Snyder’s latest ideas are more likely to be rejected by fellow Republicans, among them adding $120 a year to the cost of vehicle registration to finance road building favored by Democratic-leaning construction unions.

Which gets us back to the beginning. What is it about the culture of Lansing that invites fighting when, coming right down to it compared to Ohio and Wisconsin, there haven’t been many ideological reasons to fight?

Snyder has yet to articulate his view of the conflict, even as he’s now in the center of it. Democrats, moreover, could have forcefully opposed Scott’s recall on basic principle -- and their own self-interest, given that the targets on their own members’ backs now have to be larger. But they refused.

Why give up when you’re winning? That's a question Republican interest groups now have to be asking.
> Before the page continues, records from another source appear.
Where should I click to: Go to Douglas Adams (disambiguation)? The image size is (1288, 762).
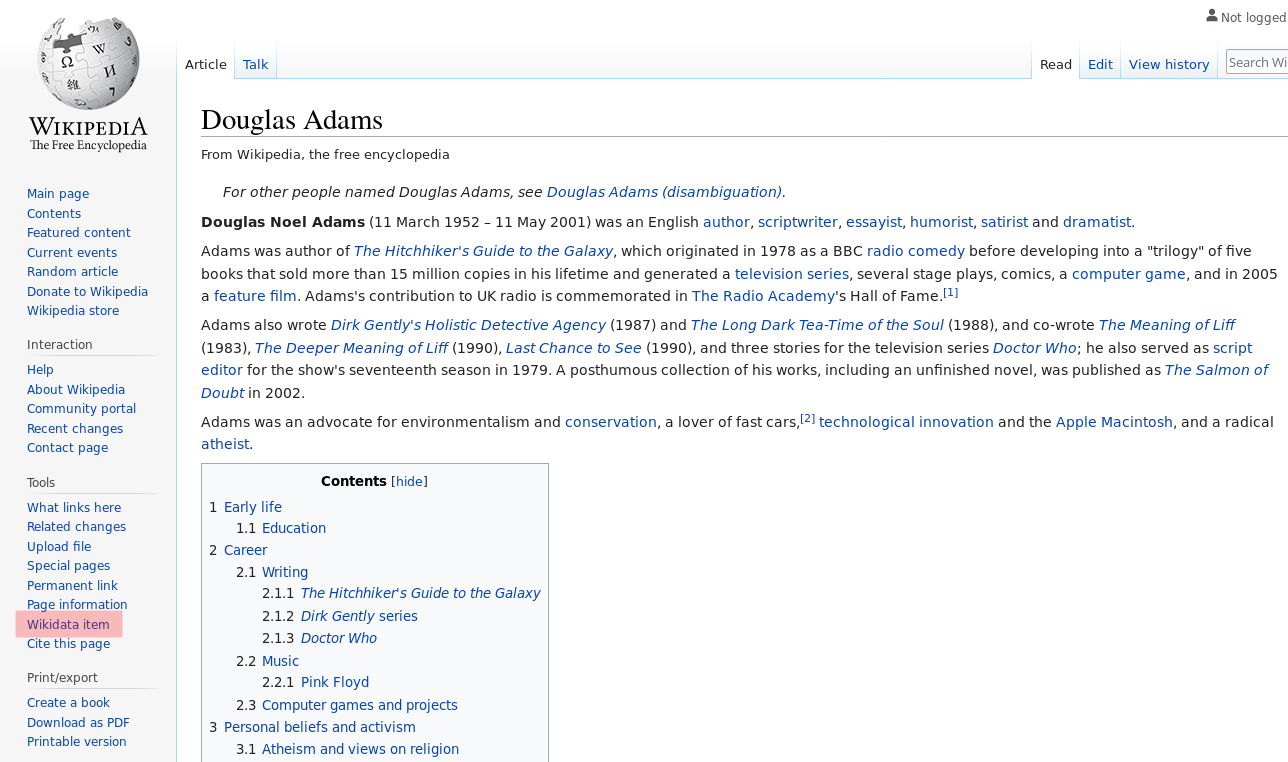[663, 190]
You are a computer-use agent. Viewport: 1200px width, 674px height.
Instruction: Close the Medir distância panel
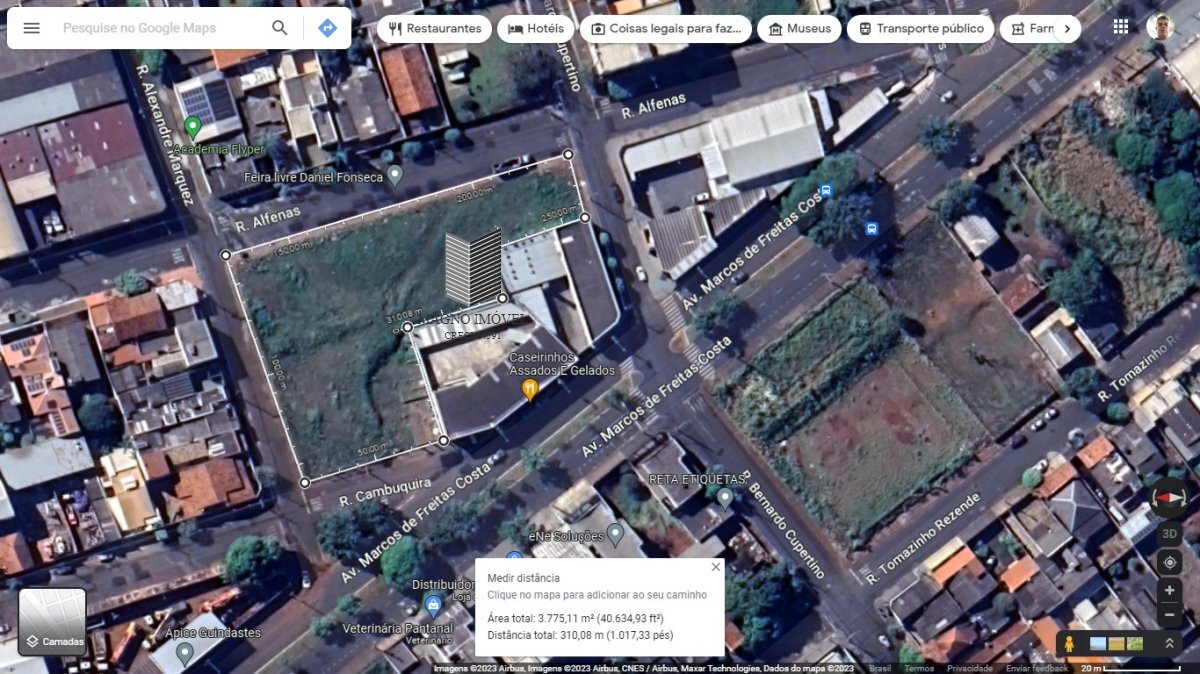click(x=715, y=567)
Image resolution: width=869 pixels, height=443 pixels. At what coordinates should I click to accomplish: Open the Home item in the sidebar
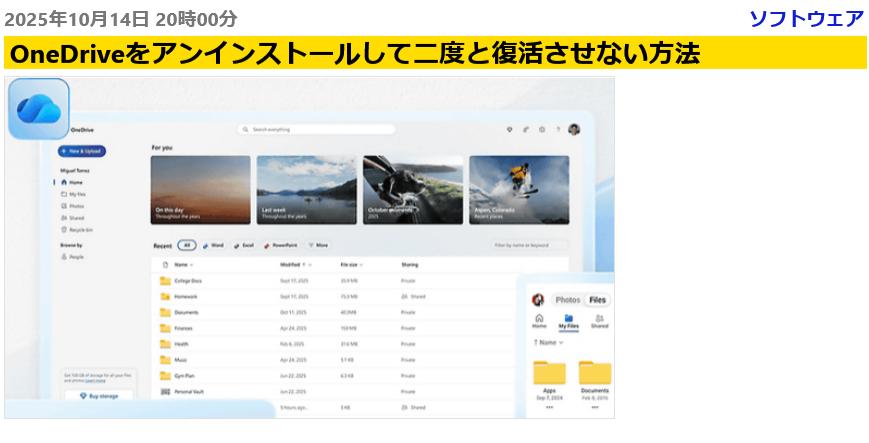75,183
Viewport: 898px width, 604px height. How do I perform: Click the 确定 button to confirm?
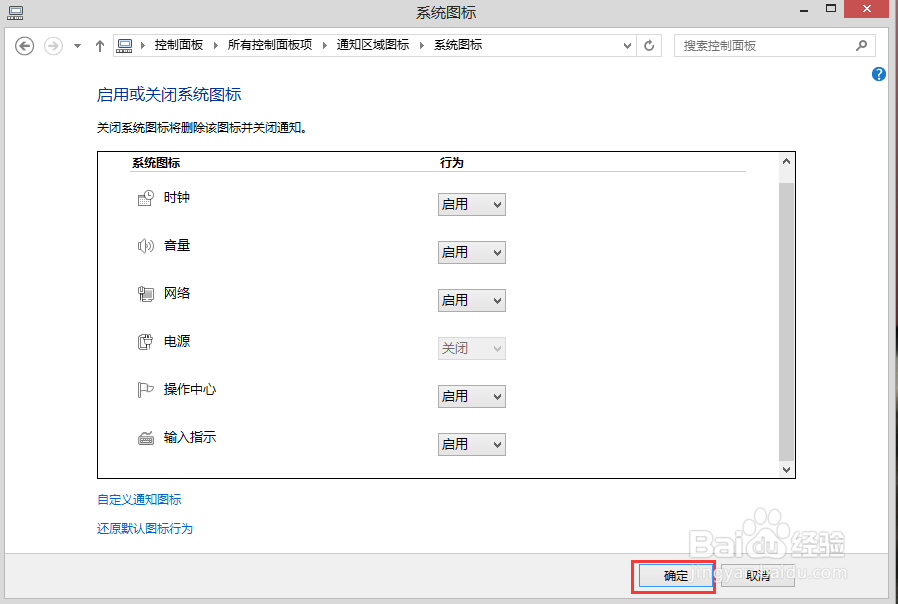coord(673,576)
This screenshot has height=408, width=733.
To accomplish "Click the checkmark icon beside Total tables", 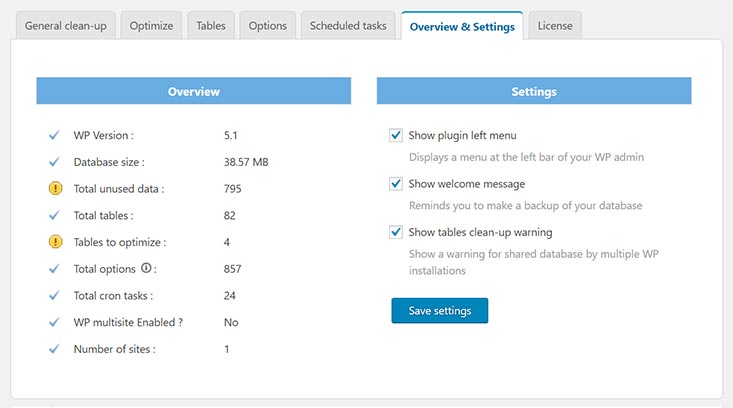I will tap(54, 215).
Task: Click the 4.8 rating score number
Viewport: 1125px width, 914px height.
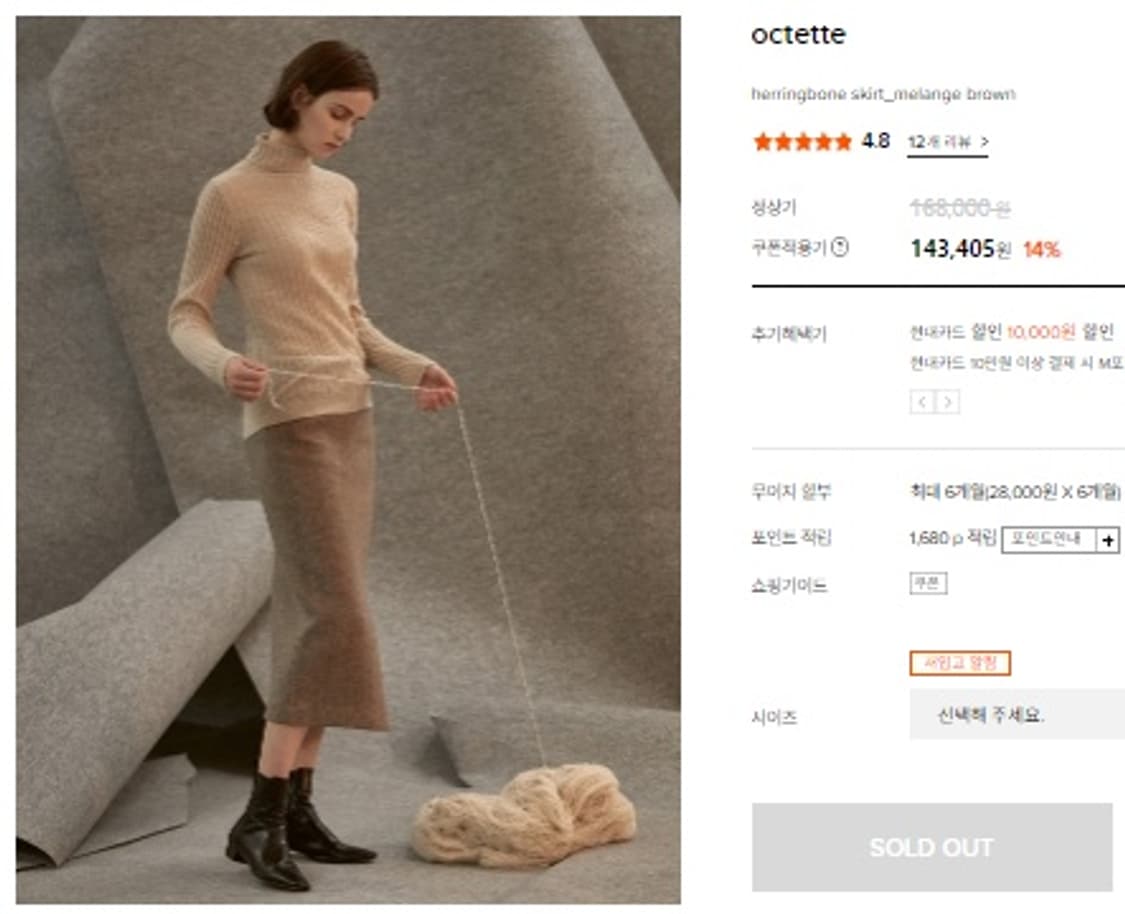Action: [x=876, y=141]
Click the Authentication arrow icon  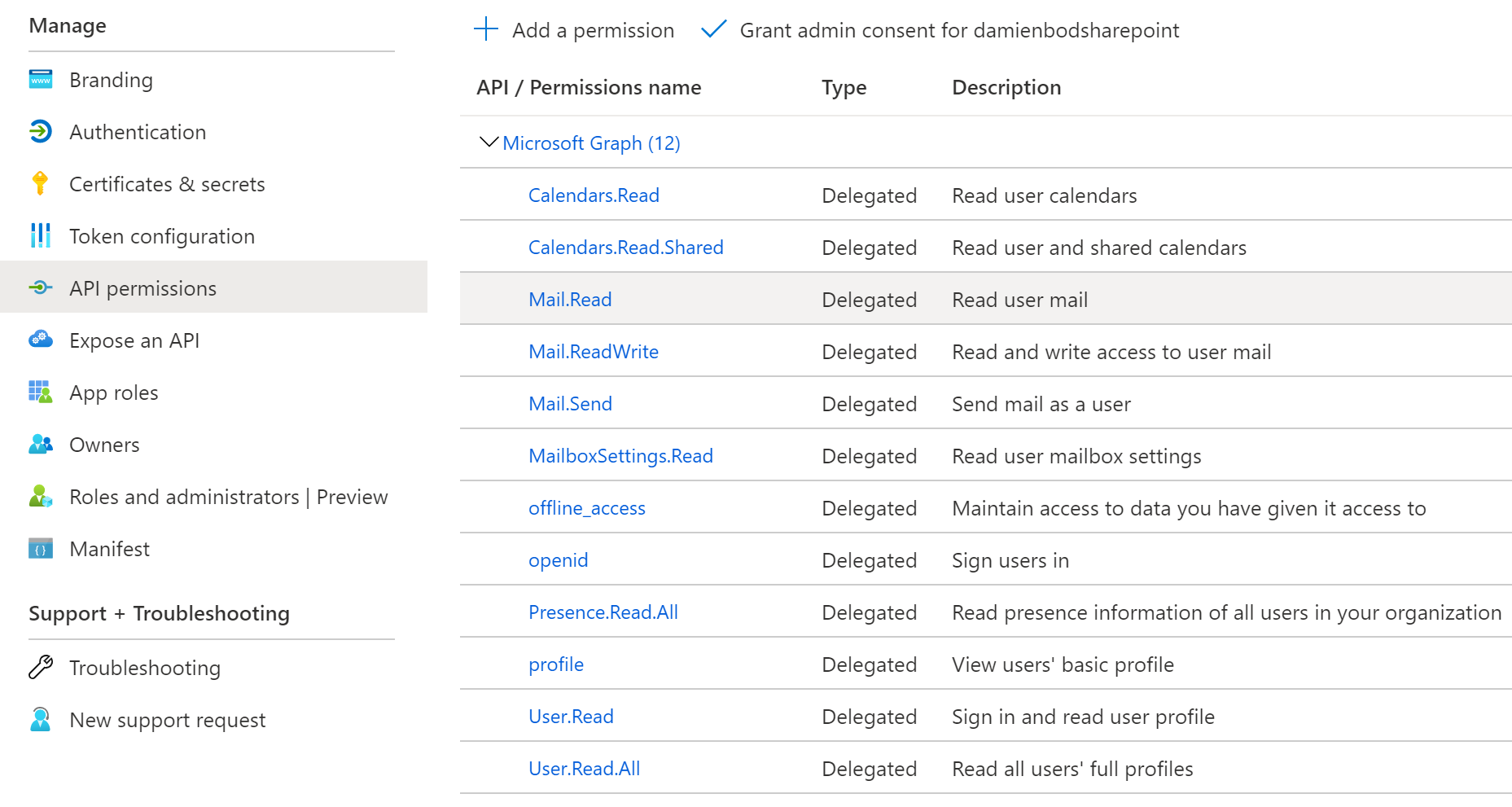point(41,132)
The question for lawmakers is why they would allow the institution they serve to be damaged by outside forces with their own agendas. No legislator should take delight in the ouster of a colleague for the sole reason that he was doing the job he was elected to do.

For all of Snyder’s campaign complaints about the culture of Lansing, little has been proposed to reform it. Campaign finance reporting is a joke. Term limits are a disaster. While the Michigan Constitution rightfully gives citizens the power of recall, it leaves it to the Legislature to define what an office holder can be recalled for. As interpreted now by the local jurisdictions that make the call, it’s much too broad.

Statutorily confining those reasons to actions that betray the public trust could be a healthy bipartisan response to Scott’s recall. Could it be viewed as an act of craven self-interest? Sure. Might a Democrat now have to lose his or her own seat before it can happen? Maybe.

But as it’s still the right thing to do, so what?